-- Extracted data start --

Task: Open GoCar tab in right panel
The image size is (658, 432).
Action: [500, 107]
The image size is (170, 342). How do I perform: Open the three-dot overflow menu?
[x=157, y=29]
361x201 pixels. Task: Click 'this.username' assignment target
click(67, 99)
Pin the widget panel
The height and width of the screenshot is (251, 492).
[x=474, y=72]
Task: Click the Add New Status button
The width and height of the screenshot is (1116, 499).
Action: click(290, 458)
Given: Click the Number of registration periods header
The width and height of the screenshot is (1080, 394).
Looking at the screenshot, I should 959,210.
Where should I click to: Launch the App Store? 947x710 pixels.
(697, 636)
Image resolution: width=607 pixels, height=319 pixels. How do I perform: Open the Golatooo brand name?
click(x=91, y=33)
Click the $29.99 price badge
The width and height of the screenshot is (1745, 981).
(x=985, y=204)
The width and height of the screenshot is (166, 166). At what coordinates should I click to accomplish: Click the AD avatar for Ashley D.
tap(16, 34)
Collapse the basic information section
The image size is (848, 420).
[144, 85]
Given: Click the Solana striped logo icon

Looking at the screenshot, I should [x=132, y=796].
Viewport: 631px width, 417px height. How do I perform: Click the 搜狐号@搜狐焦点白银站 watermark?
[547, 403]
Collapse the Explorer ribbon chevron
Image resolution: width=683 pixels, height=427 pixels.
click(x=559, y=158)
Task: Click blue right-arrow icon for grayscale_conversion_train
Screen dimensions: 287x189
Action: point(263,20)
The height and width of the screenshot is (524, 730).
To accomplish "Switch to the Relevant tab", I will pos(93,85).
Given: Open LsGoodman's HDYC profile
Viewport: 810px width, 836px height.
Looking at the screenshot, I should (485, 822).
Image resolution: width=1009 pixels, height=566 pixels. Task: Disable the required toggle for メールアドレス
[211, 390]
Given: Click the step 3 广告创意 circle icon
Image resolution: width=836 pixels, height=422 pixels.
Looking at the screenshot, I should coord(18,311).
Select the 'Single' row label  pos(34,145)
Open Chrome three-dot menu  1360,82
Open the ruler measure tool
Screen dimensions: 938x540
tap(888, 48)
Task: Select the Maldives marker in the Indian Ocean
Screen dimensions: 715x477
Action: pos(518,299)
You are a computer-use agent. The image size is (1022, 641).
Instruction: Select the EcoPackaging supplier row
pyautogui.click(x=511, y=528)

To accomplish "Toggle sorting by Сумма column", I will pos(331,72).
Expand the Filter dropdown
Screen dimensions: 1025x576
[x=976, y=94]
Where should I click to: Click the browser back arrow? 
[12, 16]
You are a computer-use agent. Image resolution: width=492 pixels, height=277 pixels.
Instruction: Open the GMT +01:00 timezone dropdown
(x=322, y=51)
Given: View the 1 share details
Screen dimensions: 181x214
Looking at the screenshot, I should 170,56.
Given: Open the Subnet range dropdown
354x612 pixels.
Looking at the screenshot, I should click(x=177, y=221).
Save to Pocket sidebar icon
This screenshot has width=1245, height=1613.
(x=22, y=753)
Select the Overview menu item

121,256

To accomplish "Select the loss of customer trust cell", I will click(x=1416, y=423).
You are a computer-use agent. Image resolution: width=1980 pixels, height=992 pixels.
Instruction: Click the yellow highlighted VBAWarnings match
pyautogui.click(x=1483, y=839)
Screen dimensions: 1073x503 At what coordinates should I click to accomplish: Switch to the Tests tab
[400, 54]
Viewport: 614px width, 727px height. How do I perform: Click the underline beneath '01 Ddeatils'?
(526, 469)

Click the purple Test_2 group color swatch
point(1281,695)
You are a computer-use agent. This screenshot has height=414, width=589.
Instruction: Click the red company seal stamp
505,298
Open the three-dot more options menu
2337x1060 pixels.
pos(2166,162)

-- Extracted data end --

Please rewrite the material above, replacing "Given:" with "Goal:" wherever it appears and leaving everything else as it is.

*Written reply:*
Task: Open GoCar tab in right panel
The image size is (658, 432).
Action: [500, 107]
The image size is (170, 342). How do I perform: Open the three-dot overflow menu?
[x=157, y=29]
361x201 pixels. Task: Click 'this.username' assignment target
click(67, 99)
Pin the widget panel
The height and width of the screenshot is (251, 492).
[x=474, y=72]
Task: Click the Add New Status button
The width and height of the screenshot is (1116, 499).
Action: click(290, 458)
Goal: Click the Number of registration periods header
The width and height of the screenshot is (1080, 394).
Looking at the screenshot, I should 959,210.
Where should I click to: Launch the App Store? 947x710 pixels.
(697, 636)
Image resolution: width=607 pixels, height=319 pixels. How do I perform: Open the Golatooo brand name?
click(x=91, y=33)
Click the $29.99 price badge
The width and height of the screenshot is (1745, 981).
(x=985, y=204)
The width and height of the screenshot is (166, 166). At what coordinates should I click to accomplish: Click the AD avatar for Ashley D.
tap(16, 34)
Collapse the basic information section
The image size is (848, 420).
[144, 85]
Goal: Click the Solana striped logo icon

Looking at the screenshot, I should [x=132, y=796].
Viewport: 631px width, 417px height. How do I perform: Click the 搜狐号@搜狐焦点白银站 watermark?
[547, 403]
Collapse the Explorer ribbon chevron
Image resolution: width=683 pixels, height=427 pixels.
click(x=559, y=158)
Task: Click blue right-arrow icon for grayscale_conversion_train
Screen dimensions: 287x189
Action: point(263,20)
The height and width of the screenshot is (524, 730).
To accomplish "Switch to the Relevant tab", I will pos(93,85).
Goal: Open LsGoodman's HDYC profile
Viewport: 810px width, 836px height.
Looking at the screenshot, I should (485, 822).
Image resolution: width=1009 pixels, height=566 pixels. Task: Disable the required toggle for メールアドレス
[211, 390]
Goal: Click the step 3 广告创意 circle icon
Image resolution: width=836 pixels, height=422 pixels.
Looking at the screenshot, I should coord(18,311).
Select the 'Single' row label  pos(34,145)
Open Chrome three-dot menu  1360,82
Open the ruler measure tool
Screen dimensions: 938x540
tap(888, 48)
Task: Select the Maldives marker in the Indian Ocean
Screen dimensions: 715x477
Action: pos(518,299)
You are a computer-use agent. The image size is (1022, 641).
Instruction: Select the EcoPackaging supplier row
pyautogui.click(x=511, y=528)

To accomplish "Toggle sorting by Сумма column", I will pos(331,72).
Expand the Filter dropdown
Screen dimensions: 1025x576
[x=976, y=94]
Where should I click to: Click the browser back arrow? 
[12, 16]
You are a computer-use agent. Image resolution: width=492 pixels, height=277 pixels.
Instruction: Open the GMT +01:00 timezone dropdown
(x=322, y=51)
Goal: View the 1 share details
Screen dimensions: 181x214
Looking at the screenshot, I should 170,56.
Goal: Open the Subnet range dropdown
354x612 pixels.
Looking at the screenshot, I should click(x=177, y=221).
Save to Pocket sidebar icon
This screenshot has width=1245, height=1613.
(x=22, y=753)
Select the Overview menu item

121,256

To accomplish "Select the loss of customer trust cell", I will click(x=1416, y=423).
You are a computer-use agent. Image resolution: width=1980 pixels, height=992 pixels.
Instruction: Click the yellow highlighted VBAWarnings match
pyautogui.click(x=1483, y=839)
Screen dimensions: 1073x503 At what coordinates should I click to accomplish: Switch to the Tests tab
[400, 54]
Viewport: 614px width, 727px height. How do I perform: Click the underline beneath '01 Ddeatils'?
(526, 469)

Click the purple Test_2 group color swatch
point(1281,695)
You are a computer-use agent. This screenshot has height=414, width=589.
Instruction: Click the red company seal stamp
505,298
Open the three-dot more options menu
2337x1060 pixels.
pos(2166,162)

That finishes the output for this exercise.